### Source document ###

/ Articles / Change Leader Full Interview: Technology Can Improve Construction Close-Out and Accountability

Change Leader Full Interview: Technology Can Improve Construction Close-Out and Accountability

Todd Danielson on July 16, 2018 - in Articles, Interview

These profiles are based on interviews, and the opinions and statements are those of the subject and are not necessarily shared or endorsed by this publication.

Si Katara, president of Pavia Systems, is helping DOTs across the country meet accountability requirements using his firm’s infrastructure technology solution. 


V1 Media: Please provide a brief background of your education and career before Pavia Systems.

Katara: I graduated from the University of Washington with a bachelor of science in computer engineering, and then ended up going to work for a startup company in Silicon Valley doing embedded systems software engineering. We ended up getting acquired by Cisco Systems, worked there for a few years, and then realized that big companies weren’t really my speed. So I connected with George White, the other co-founder of Pavia Systems, to talk about some opportunities, and I decided to leave Cisco, spin off the first University of Washington startup company out of civil engineering in 2005, Pavia Systems, and I haven’t looked back since.


V1 Media: What does Pavia Systems do, and what is your role with them?

Katara: Pavia Systems provides technology for the transportation industry. Transportation is fundamental to the way we live our lives. It impacts how we get to see our families and how we get to work. If you think about commerce, the food we eat, even the healthcare we receive, it’s all founded on the idea that we’ll have a strong infrastructure and foundations in order for us to live a high quality of life. But the reality is that transportation infrastructure is a late adopter of technology, mainly because there hasn’t been technology purpose-built for the industry, and it’s been doing things the same way for so many years. So the ultimate lens and opportunity that we see in the industry is how do we take technology to impact this industry so we can deliver a high-quality reliable transportation infrastructure system. And that’s where all our efforts from a research perspective come together, from a product perspective and a services perspective—taking technology to really help provide value to transportation.


V1 Media: What are some of the specific technologies you provide?

Katara: The latest one is what we call the Headlight project intelligence platform. For owners—basically departments of transportation—when they’re building a big heavy highway construction project, their role is to administer that project and deliver it to the traveling public. But they don’t actually do the physical work—that’s what contractors do. Owners’ role is to have oversight and make sure all the work being done is of high quality, and it’s being done so the infrastructure is very safe and reliable in the future, and to make sure that taxpayer dollars spent on infrastructure are being spent in a very responsible way.

Traditionally, that business process is done and administered—with all the oversight—literally with pen and paper. In 2018, most of the agencies we talk to still are using pen and paper in the field to do oversight for quality and safety. Our technology helps them leverage mobile tablets to electronically capture all the information related to payments, project quality and progress of how those projects are being built. Then it allows them to “push a button” and do all the administrative aspects of the role, such as daily reports and pay estimates. And if claims or issues or questions come up, instead of digging through paper boxes the old fashioned way, they can push a button in our technology and get to the information they need to answer those questions.


V1 Media: What do you do at Pavia?

### Data extract ###

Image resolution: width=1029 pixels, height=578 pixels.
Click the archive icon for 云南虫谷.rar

###
### Data extract ###

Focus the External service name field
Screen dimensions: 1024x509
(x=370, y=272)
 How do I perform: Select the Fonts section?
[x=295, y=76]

###

### Exercise directions
Extend the interview on construction close-out technology, printed above the records, from its final line onward.

### Answer to this task
Katara: I’m president and co-founder of the company. I’ve been here since the beginning in 2005. Latest roles have been on the business development side of the business—on the sales side. Also, I have oversight into marketing as well as some of the customer experience capabilities of the company. But from the beginning, co-founder and president means head janitor all the way up to sales, product development and technology. That’s where it started. As we started to scale the company, we were able to have oversight and hire amazing people to run different parts of our division. A big part of my value now is just getting the word out there about our capabilities as a company, and how to onboard additional partners and customers to grow the business.


V1 Media: When you started, what was the hole in the market you saw that you thought you could bring a new business to?

Katara: We actually started with different products, so we ended up licensing a lot of online training materials that were interactive learning tools from the University of Washington back in 2005. There’s been a lot of progress in how people train, but one of the biggest challenges the industry still has is how do you fill the gaps between the talent available versus the talent needed to help deliver all the things this industry needs to do. There’s a big gap today, and there’s going to be a bigger gap tomorrow, when it comes to finding a stable workforce to help contribute to the industry. Training, know-how, onboarding—if that expertise isn’t there inherently, you’ve got to be able to teach people how to do it. So that was the original genesis of the company: let’s provide a more-efficient way to help train the future workforce for this industry. Since then, we’ve transitioned to doing a lot of other research for state agencies and the federal government.


V1 Media: What does it mean that “construction projects often remain open longer than necessary”? What does it mean to “close out properly”?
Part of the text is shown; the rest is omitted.